Dataset excerpt
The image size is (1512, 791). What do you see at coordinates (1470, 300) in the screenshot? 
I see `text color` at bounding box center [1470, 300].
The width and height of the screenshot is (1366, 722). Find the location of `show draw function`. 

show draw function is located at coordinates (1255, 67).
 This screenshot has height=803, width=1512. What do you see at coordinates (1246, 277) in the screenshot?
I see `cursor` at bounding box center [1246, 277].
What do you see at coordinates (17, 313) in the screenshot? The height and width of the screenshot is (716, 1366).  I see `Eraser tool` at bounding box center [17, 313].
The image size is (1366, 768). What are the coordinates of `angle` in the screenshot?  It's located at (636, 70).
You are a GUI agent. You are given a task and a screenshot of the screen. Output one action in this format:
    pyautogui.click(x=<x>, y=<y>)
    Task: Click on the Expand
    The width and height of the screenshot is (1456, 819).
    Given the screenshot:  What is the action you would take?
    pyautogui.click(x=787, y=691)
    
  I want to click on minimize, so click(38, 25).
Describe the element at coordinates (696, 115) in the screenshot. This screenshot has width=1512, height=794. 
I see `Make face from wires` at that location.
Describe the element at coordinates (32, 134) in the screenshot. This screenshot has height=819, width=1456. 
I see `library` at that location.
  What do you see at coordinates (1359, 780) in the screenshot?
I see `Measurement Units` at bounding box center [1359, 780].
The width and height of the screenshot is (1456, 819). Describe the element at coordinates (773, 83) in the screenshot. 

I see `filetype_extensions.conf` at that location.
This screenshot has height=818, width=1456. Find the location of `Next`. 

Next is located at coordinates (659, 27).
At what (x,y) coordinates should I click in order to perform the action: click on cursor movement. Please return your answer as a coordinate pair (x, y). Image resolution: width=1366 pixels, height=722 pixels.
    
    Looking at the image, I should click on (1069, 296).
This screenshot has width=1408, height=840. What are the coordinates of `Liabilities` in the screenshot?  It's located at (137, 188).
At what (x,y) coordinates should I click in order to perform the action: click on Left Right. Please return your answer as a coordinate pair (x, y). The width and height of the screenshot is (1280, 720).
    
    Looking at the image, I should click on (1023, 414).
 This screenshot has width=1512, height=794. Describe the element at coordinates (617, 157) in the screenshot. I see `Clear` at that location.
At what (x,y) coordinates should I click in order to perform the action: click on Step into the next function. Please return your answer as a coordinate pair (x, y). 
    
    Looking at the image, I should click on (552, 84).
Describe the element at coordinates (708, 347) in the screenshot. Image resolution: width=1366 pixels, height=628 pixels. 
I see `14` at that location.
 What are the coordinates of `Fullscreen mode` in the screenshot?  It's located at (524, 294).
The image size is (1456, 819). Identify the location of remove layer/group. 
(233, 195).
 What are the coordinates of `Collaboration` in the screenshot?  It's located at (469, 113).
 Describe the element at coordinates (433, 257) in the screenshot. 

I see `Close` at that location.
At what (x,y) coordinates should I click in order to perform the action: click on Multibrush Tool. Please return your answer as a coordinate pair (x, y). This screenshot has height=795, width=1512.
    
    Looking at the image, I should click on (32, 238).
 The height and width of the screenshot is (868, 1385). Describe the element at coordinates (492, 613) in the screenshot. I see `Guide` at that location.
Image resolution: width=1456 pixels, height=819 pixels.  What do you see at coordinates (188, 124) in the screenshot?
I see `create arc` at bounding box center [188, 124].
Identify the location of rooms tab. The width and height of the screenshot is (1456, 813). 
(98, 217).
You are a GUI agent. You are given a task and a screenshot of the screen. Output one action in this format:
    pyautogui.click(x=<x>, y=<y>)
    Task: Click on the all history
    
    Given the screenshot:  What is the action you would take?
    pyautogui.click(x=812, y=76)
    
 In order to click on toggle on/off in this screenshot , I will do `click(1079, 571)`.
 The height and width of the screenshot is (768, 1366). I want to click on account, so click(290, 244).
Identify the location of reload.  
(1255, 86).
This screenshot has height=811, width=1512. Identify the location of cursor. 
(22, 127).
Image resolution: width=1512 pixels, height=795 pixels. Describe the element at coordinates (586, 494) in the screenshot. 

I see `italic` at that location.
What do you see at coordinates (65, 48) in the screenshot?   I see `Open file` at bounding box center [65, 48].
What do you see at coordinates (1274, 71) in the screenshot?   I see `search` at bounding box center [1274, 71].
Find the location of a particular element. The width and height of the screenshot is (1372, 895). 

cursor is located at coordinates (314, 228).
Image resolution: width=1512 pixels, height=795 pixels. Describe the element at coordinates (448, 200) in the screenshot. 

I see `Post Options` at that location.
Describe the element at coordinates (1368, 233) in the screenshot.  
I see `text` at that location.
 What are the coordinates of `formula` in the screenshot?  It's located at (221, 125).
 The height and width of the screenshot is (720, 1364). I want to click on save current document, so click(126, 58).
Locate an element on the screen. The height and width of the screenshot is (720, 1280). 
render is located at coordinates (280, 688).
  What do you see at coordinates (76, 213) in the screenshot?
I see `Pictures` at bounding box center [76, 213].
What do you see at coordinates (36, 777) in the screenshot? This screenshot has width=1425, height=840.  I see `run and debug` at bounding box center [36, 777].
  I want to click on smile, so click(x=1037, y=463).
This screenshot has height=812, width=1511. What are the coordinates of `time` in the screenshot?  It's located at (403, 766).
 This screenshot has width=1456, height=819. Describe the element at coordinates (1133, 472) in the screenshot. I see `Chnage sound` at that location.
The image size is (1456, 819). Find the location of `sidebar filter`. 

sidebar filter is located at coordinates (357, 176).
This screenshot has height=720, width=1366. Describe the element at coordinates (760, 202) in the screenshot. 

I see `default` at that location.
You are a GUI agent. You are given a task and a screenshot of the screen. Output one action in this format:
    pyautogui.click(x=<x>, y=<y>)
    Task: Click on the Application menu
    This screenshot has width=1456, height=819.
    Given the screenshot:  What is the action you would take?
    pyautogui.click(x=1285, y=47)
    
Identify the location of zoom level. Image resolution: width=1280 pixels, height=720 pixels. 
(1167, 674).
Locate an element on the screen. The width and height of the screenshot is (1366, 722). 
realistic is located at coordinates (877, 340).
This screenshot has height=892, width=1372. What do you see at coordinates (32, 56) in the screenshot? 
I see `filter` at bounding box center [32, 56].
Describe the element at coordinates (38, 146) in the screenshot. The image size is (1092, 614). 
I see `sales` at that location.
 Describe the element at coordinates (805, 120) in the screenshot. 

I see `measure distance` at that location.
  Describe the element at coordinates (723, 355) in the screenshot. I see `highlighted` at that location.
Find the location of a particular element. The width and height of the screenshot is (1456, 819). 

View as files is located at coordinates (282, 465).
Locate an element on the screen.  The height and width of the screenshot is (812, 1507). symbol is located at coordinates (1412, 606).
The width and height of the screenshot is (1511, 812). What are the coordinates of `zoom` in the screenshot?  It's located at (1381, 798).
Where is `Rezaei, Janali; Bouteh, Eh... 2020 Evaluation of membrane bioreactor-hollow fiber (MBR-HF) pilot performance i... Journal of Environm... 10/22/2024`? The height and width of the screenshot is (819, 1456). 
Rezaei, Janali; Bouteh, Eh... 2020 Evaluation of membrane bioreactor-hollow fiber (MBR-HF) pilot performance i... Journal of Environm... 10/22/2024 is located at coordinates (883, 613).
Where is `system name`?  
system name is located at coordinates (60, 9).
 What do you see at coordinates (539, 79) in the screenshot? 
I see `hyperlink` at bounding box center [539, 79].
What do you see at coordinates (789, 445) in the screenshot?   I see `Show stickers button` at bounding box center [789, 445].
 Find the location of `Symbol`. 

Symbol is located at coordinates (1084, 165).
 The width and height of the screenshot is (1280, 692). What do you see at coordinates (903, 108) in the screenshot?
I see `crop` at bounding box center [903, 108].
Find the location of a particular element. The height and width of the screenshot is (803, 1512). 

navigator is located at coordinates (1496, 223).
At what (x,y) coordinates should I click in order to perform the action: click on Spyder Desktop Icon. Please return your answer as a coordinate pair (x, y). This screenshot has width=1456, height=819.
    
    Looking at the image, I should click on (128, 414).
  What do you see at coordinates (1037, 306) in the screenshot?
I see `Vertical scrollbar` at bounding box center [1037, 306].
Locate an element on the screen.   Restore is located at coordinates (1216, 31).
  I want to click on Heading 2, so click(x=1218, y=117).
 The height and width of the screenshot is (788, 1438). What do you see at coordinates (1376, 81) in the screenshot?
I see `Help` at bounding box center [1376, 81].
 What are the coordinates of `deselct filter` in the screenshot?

- **Requirements**:
Please copy the rows verbatim, from the very first one down through the line that contains "What do you see at coordinates (17, 313)", including that line.

- **Solved exercise**:
The image size is (1512, 791). What do you see at coordinates (1470, 300) in the screenshot? 
I see `text color` at bounding box center [1470, 300].
The width and height of the screenshot is (1366, 722). Find the location of `show draw function`. 

show draw function is located at coordinates (1255, 67).
 This screenshot has height=803, width=1512. What do you see at coordinates (1246, 277) in the screenshot?
I see `cursor` at bounding box center [1246, 277].
What do you see at coordinates (17, 313) in the screenshot? The height and width of the screenshot is (716, 1366).  I see `Eraser tool` at bounding box center [17, 313].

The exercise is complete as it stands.